* _ZIEL A_:
Gib den Bericht über die Brüsseler Anschläge von „Von Julia Berghofer“ bis einschließlich „zuvor. Ein Erfahrungsbericht.“ erneut wieder und ändere dabei „pragmatisch“ in „gelassen“.

== AUSGANGSTEXT ==

Von Julia Berghofer / 29. März 2016
picture alliance / AP Photo | Alastair Grant

Die Attentate in Brüssel haben Europa tief getroffen. Man versucht, sich pragmatisch zu geben, auch wenn sich nichts mehr anfühlt, wie zuvor. Ein Erfahrungsbericht.

Am Morgen nach den Anschlägen am Brüsseler Flughafen Zaventem und der Metrostation Maelbeek ist das Europaviertel verwaist. Die EU-Institutionen haben nicht geschlossen, doch nur wenige Menschen kommen zur Arbeit. Die Busse und Straßenbahnen fahren teilweise, die U-Bahn ist gesperrt. Obwohl ich im Hintergrund immer wieder Polizeisirenen höre, wirkt die Stadt auf mich nicht aufgeregt und panisch, sondern fast schon beängstigend ruhig.

===
== DATEN ZUR AUFGABE ==

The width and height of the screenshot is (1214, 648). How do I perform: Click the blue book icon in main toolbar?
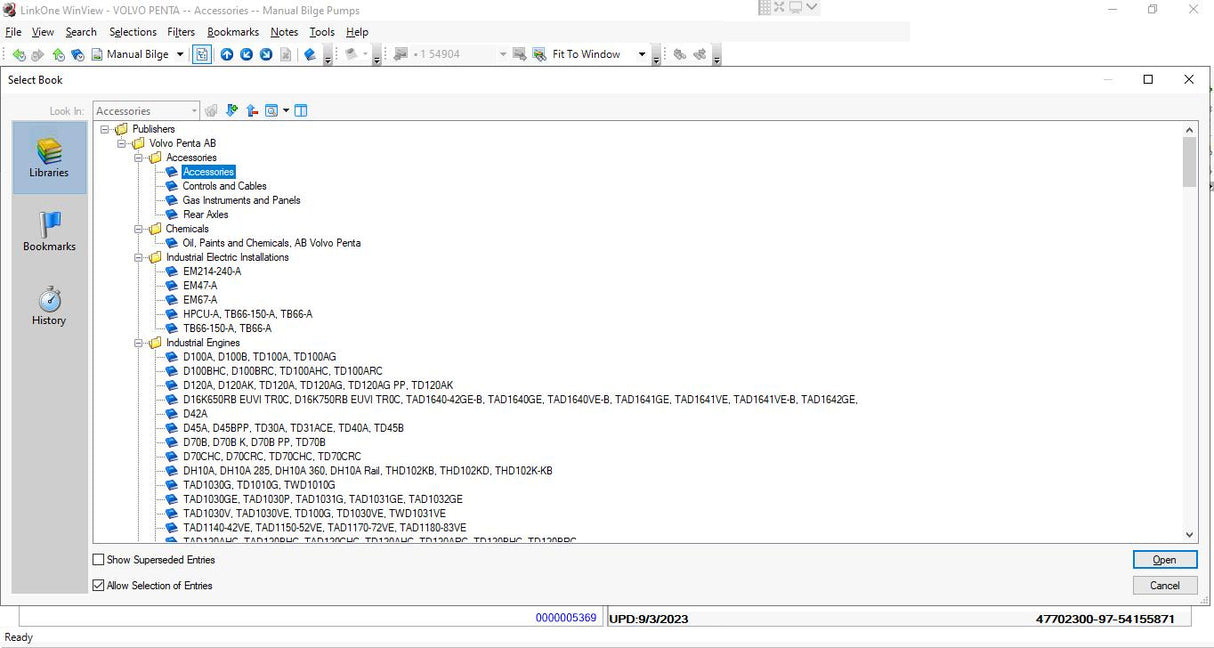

===
== DATEN ZUR AUFGABE ==

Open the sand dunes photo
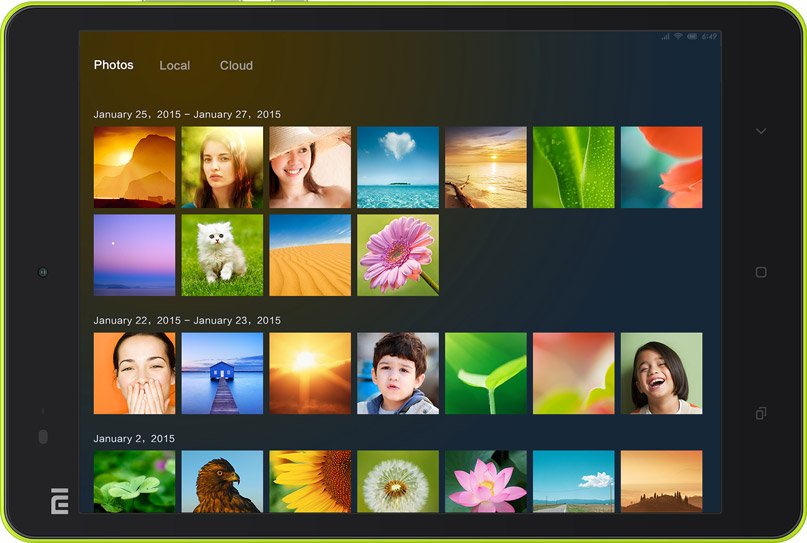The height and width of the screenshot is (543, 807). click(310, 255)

===
== DATEN ZUR AUFGABE ==

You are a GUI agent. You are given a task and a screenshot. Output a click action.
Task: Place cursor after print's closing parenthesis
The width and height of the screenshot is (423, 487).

===

* _ZIEL B_:
Schreibe aus der Auflistung die Zeilen von der Zeile mit „You are a GUI“ bis einschließlich der Zeile mit „The width and height of the screenshot is (423, 487).“ unverändert ab.

* _MUSTERLÖSUNG A_:
Von Julia Berghofer / 29. März 2016
picture alliance / AP Photo | Alastair Grant

Die Attentate in Brüssel haben Europa tief getroffen. Man versucht, sich gelassen zu geben, auch wenn sich nichts mehr anfühlt, wie zuvor. Ein Erfahrungsbericht.

* _MUSTERLÖSUNG B_:
You are a GUI agent. You are given a task and a screenshot. Output a click action.
Task: Place cursor after print's closing parenthesis
The width and height of the screenshot is (423, 487).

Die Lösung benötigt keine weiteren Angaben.